CogView2: Faster and Better Text-to-Image Generation via Hierarchical Transformers (2204.14217v2)

Published 28 Apr 2022 in cs.CV and cs.LG

Abstract: The development of the transformer-based text-to-image models are impeded by its slow generation and complexity for high-resolution images. In this work, we put forward a solution based on hierarchical transformers and local parallel auto-regressive generation. We pretrain a 6B-parameter transformer with a simple and flexible self-supervised task, Cross-modal general LLM (CogLM), and finetune it for fast super-resolution. The new text-to-image system, CogView2, shows very competitive generation compared to concurrent state-of-the-art DALL-E-2, and naturally supports interactive text-guided editing on images.

Authors (4)

Ming Ding (219 papers)
Wendi Zheng (12 papers)
Wenyi Hong (14 papers)
Jie Tang (302 papers)

Citations (279)

View on Semantic Scholar

Summary

The paper introduces CogView2, which leverages hierarchical transformers and local parallel autoregressive strategies for faster, high-resolution text-to-image generation.
The paper details a three-stage process—low-resolution generation, direct super-resolution, and iterative refinement—to effectively balance generation speed and image quality.
The paper demonstrates that CogView2 is approximately ten times faster than its predecessor while achieving competitive performance on metrics like FID and Inception Scores.
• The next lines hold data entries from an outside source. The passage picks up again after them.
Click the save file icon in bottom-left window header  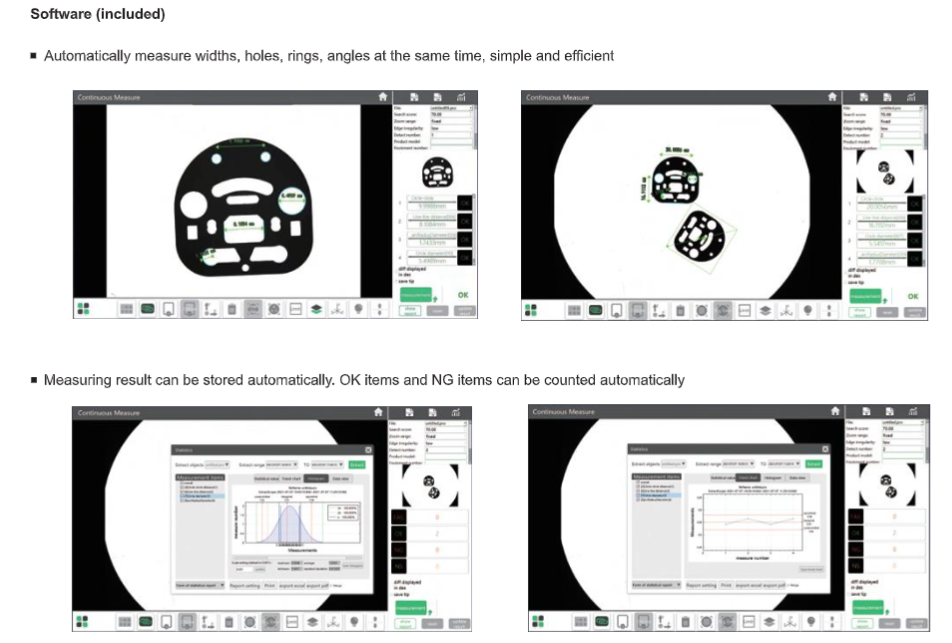pos(411,411)
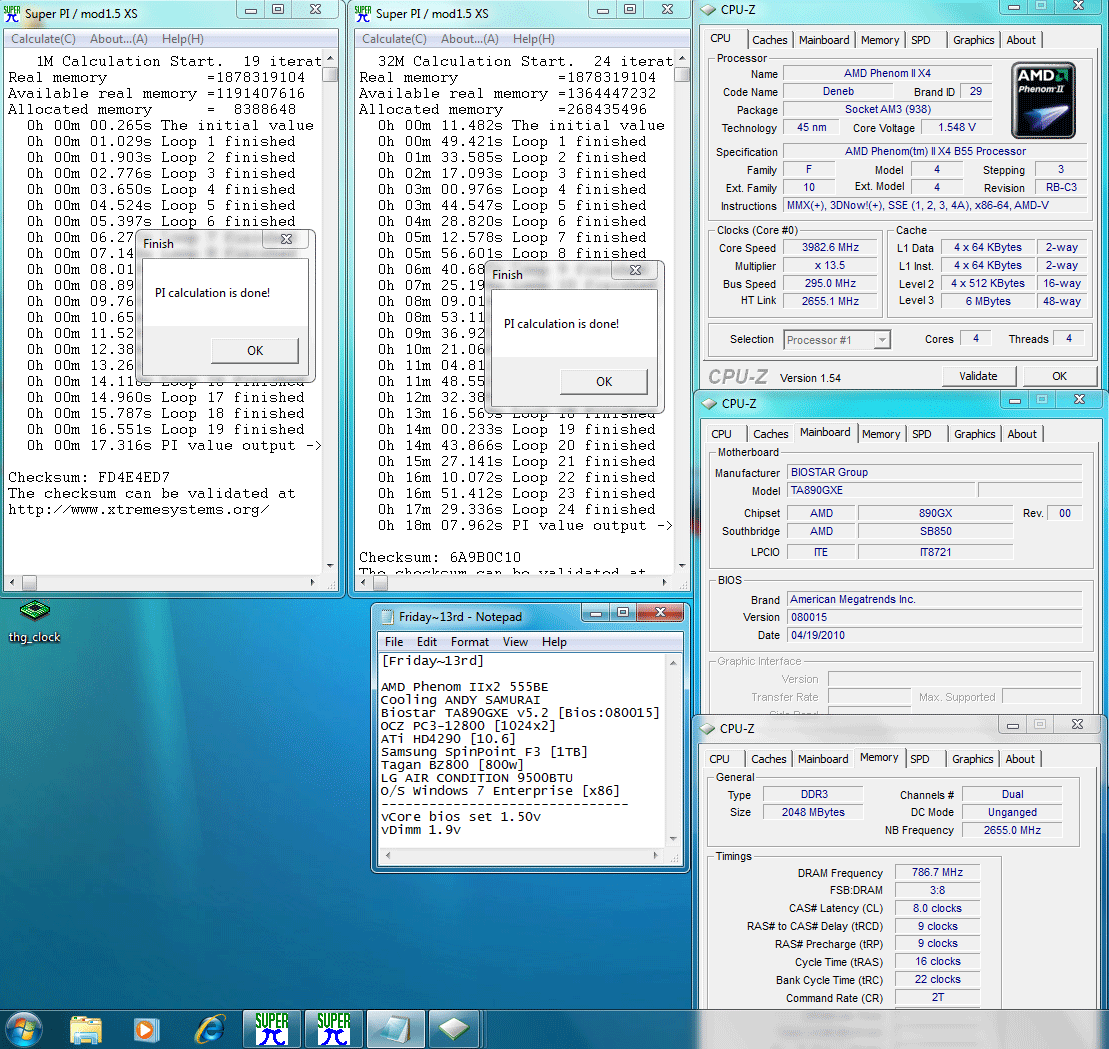Viewport: 1109px width, 1049px height.
Task: Click OK in the 32M Finish dialog
Action: tap(604, 381)
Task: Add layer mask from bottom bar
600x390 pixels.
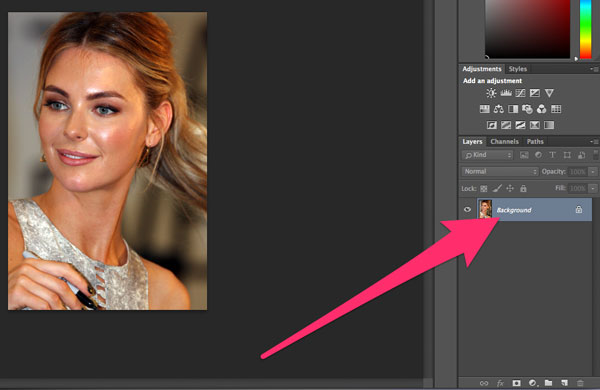Action: pyautogui.click(x=517, y=383)
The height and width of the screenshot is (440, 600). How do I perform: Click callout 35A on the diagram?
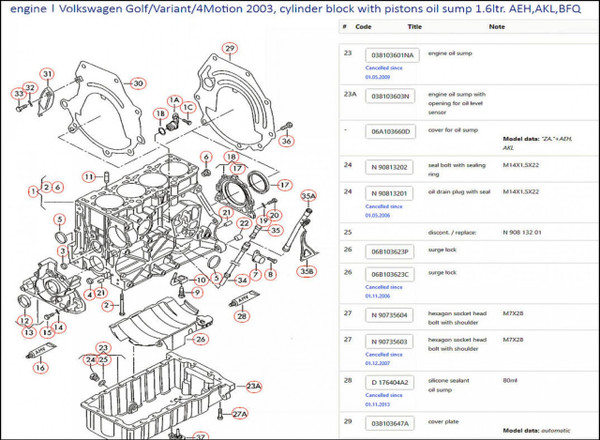309,196
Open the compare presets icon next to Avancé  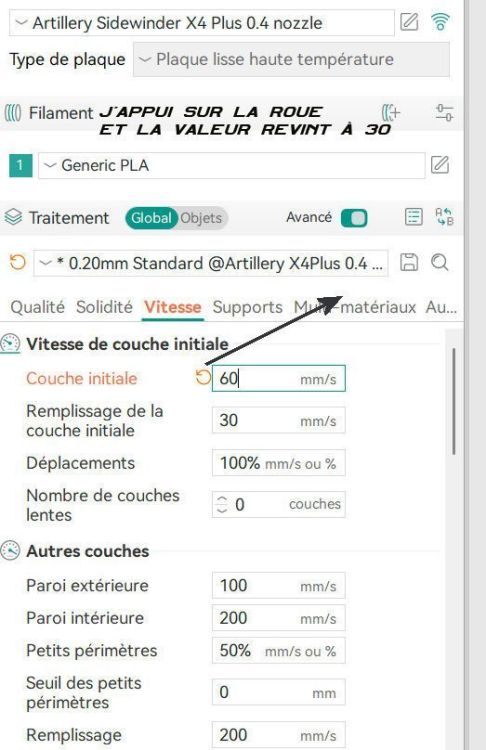444,217
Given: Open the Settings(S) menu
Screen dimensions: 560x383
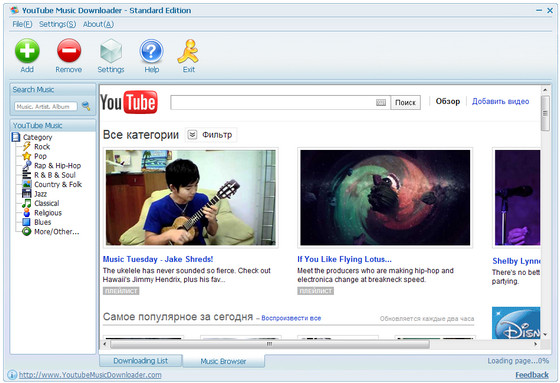Looking at the screenshot, I should click(58, 24).
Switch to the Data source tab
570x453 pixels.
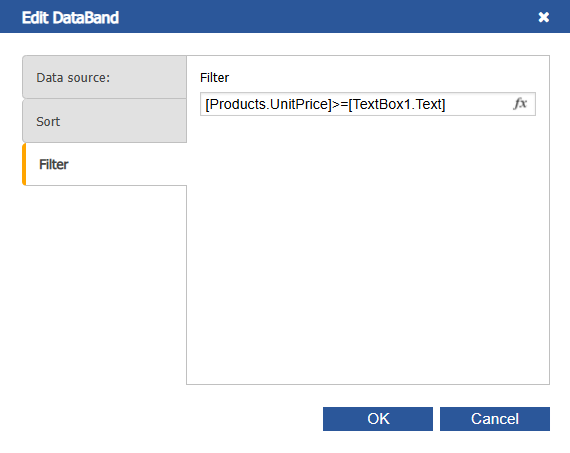(x=105, y=77)
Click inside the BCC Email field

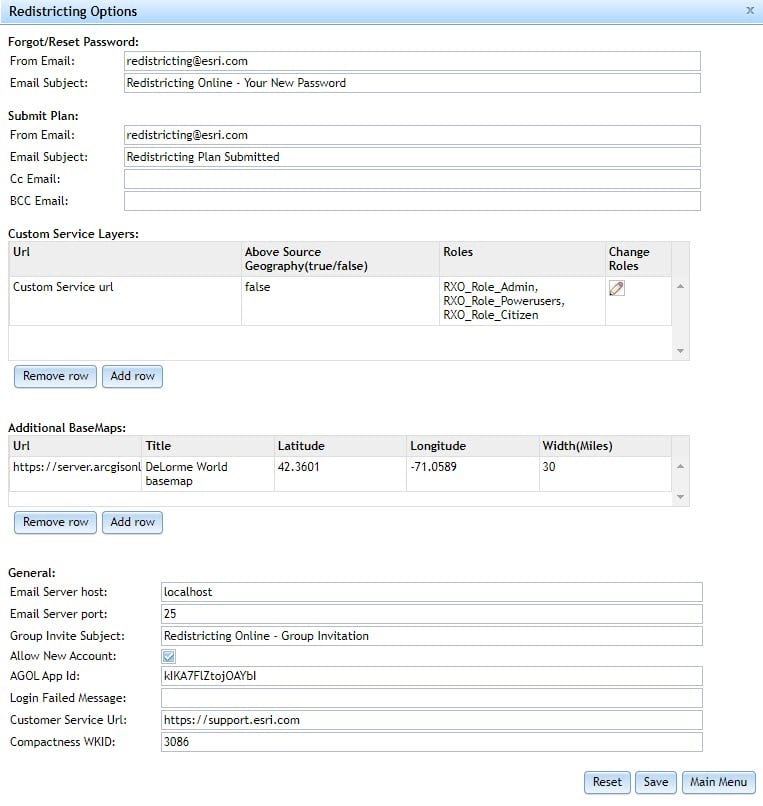pos(410,200)
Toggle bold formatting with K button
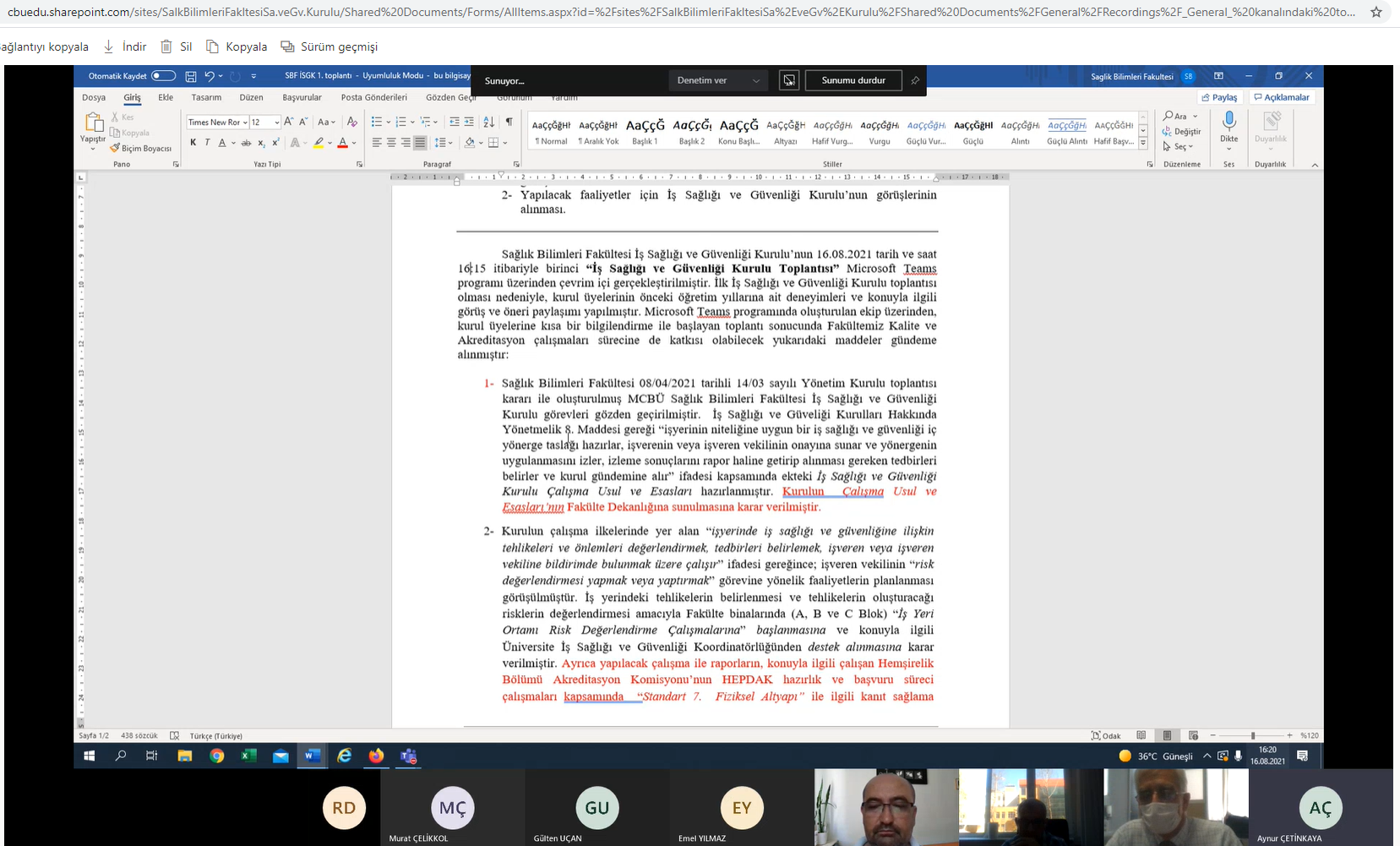The image size is (1400, 846). [x=193, y=143]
CogView2: Advancements in Text-to-Image Generation with Hierarchical Transformers

The paper "CogView2: Faster and Better Text-to-Image Generation via Hierarchical Transformers" presents a significant enhancement to transformer-based text-to-image models through the implementation of hierarchical transformers and local parallel autoregressive generation strategies. The authors address several longstanding issues associated with high-resolution image generation, namely slow autoregressive generation, expensive training times due to high-resolution outputs, and the unidirectional nature of existing models.

Core Contribution and Methodology

The core contribution of this paper is the introduction of CogView2, a novel text-to-image system that leverages a 6 billion parameter pretrained transformer, termed Cross-Modal General LLM (CogLM). The CogLM is fine-tuned using a text and image token masking strategy that trains the model to predict missing tokens autoregressively. This approach enables the model to perform multiple tasks such as text-to-image generation, image infilling, and image captioning without additional architectural changes.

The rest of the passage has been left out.